The Taxi Strike, we are missing the big picture
Daniel Nunez Rodriguez
Product Marketing Manager @ Meta | Facebook Certified Media Buying Professional
Spanish taxis late on Wednesday called off their days-long strike against online ride-hailing services like Uber after Madrid agreed to let regional governments regulate the sector. The strike began in Barcelona on Wednesday last week and spread to Madrid at the weekend as drivers demanded action against what they believed was poor enforcement of regulations on VTCs (tourism vehicles with chauffeur).

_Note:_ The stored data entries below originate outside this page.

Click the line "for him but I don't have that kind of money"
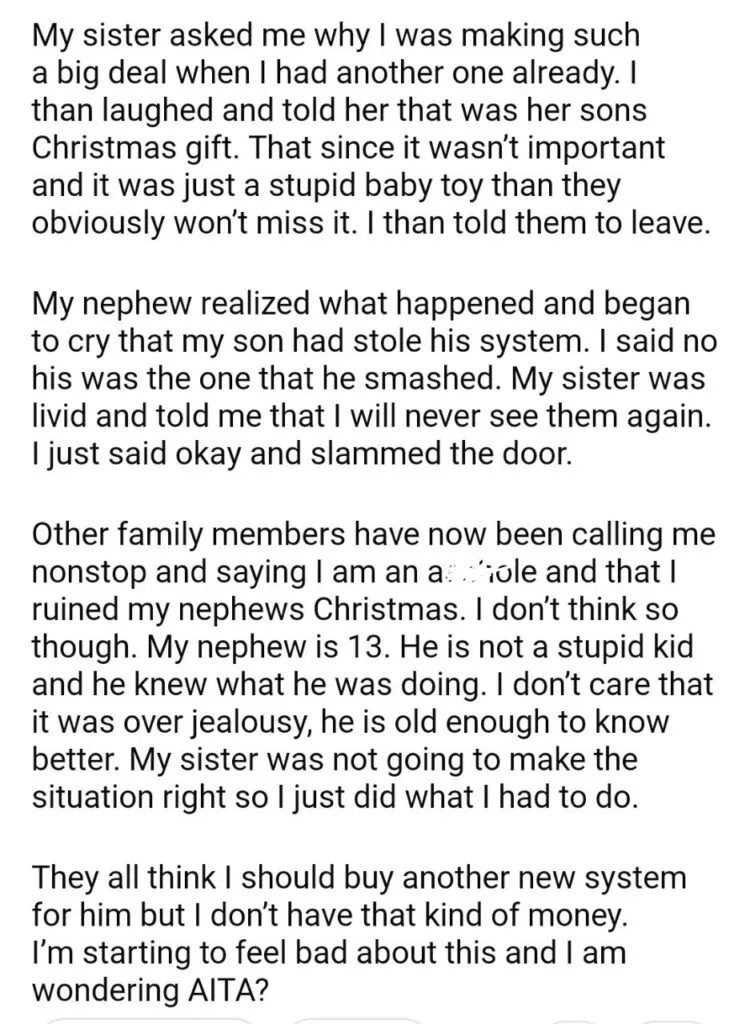750x1024 pixels. tap(330, 915)
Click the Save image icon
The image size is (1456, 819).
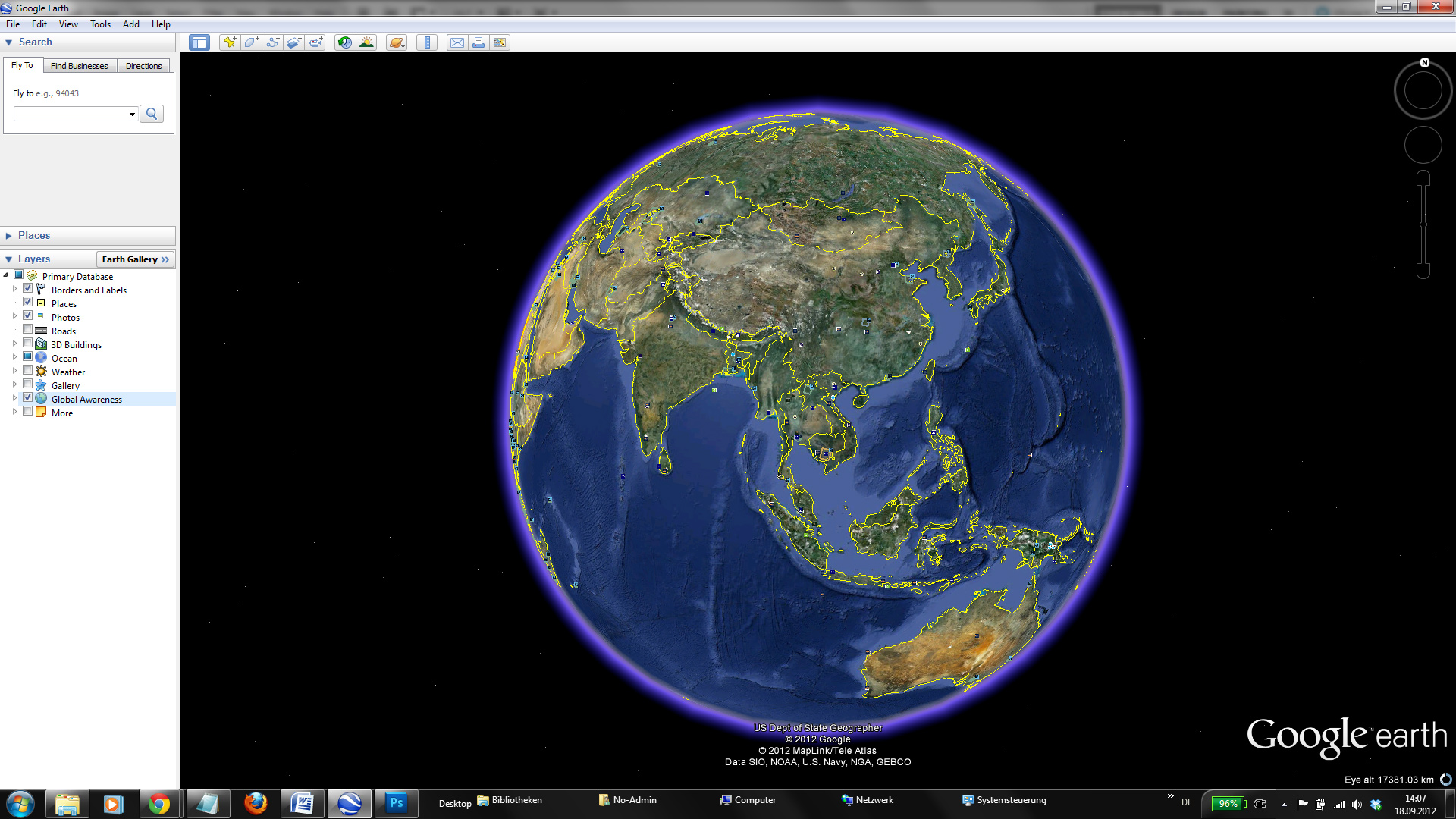pyautogui.click(x=500, y=42)
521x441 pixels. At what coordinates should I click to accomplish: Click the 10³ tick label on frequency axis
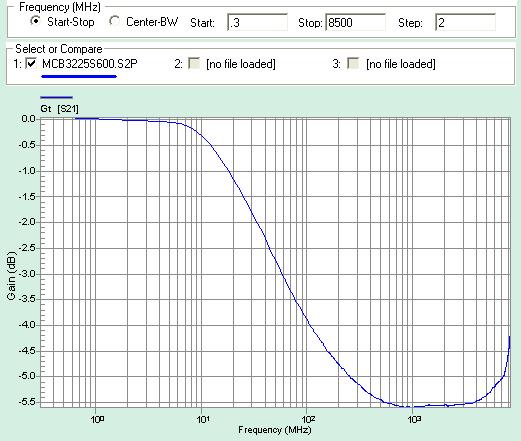point(413,419)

The average taxi driver has to face several operational costs such as the taxi license ownership required to operate (average is €140,000 and can raise up to €200,000) + the cost of a taxi car (between €15,000 - €25,000) + the corporation fee (avg. €275 / month). Add to this the increasing cost of gasoline required to execute their service (in Spain, a gallon costs 6.90% of the daily wage, one of the highest in the EU & first world). Add to this taxi drivers compete in a very controlled market where tariffs & discounts are already set and equal for everyone in the business, meaning a poor taxi driver service costs the same as an exceptional one. A taxi driver, as an entrepreneur, has little control neither room for operational efficiencies leading to risky profitability. On the other hand, ride-hailing companies have an average cost of €5,000 per VTC license (up to €50,000 in the second-trade market) and a market which is much more liberal providing tools for entrepreneurs to hack business profitability (usually by downgrading cost of labour & optimizing routes).
This unbalanced situation creates tension between 2 very similar transportation / mobility services (taxis vs ride-hailing), but with disparity in business outcomes potential leading to mass confrontation and industry violence, hurting - as always - the user ("the customer").
Taxi Drivers unions are asking for more regulation on the VTC, long story short: 1) limitation of VTC license appointment to just 1 out of 30 per taxi licenses and; 2) move from a centralized (Spain) regulation framework to a local one (Regions).
However, consumers have evolved and refined their needs. They demand & expect from mobility companies to provide: 1) to go from A to B; 2) 24/7 availability; 3) price forecasting; 4) lowest unitary cost; 5) easy-to-book, mobile first and; 6) cancel any time, no attachment included. Because of the mastering of customer centric approach, ride hailing companies are ranking #1 in consumer stickiness and satisfaction. Add to that the more liberal market, and you probably understand why Uber is valued at +$70B.
Technology has always played the same role: enabler. Uber, Cabify, Lift, and other companies such as Ecooltra are using technology to fuel their business, they excel in: 1) customer centric approach; 2) mobile-first mindset and; 3) technology driven. Technology is helping business to reduce operational cost of running service, mobile first mindset is flourishing new & innovative business models attractive to consumers, and a customer centric approach is helping these companies grow their user base securing a streamlined P&L.
But the next technology revolution is yet to come. In 5 to 10 years from now, self-driving cars would populate our streets and with that, new alternative transportation options, business models and consumer service will arise. Uber for instance is investing in self-driving technology and, scooters + helicopters. Waymo (Google) car fleet has reached more than 7 million miles of self-driving testing. Apple is also working on a secretive self-driving car project. Tesla is one of the advocates of a direct consumer to consumer self-driving car pool (of Teslas, of course) to raise unitary economics of a car. Lift is also investing in self-driving tech; and the big manufacturers such as Nissan, Renault, Volkswagen, GM are already launching and planning self-driving cars before 2020.
Technology will always play the same role. However, this is changing. Faster than ever. Technology disruption and evolution have accelerated more in the last 5 years than in the last 40, mostly thanks to Artificial Intelligence and higher computing power. Legislation, on the other hand, takes an average of 5 to 10 years to level up.
Human progress has always been achieved thanks to technology (i.e.: fire, wheel, electricity, engine, chips, smartphones, AI), and regulation has always followed back with the same 5 to 10 years delay. However, this is not sustainable anymore. Human progress is moving faster than any generation before us, consumer adoption S curves are being killed because individuals have refined our needs and customer expectations are higher than ever thanks to the 4.0 industrial revolution we are living in.
IMHO: the Taxi Driver strikes gets me thinking we as a society are missing the BIG picture.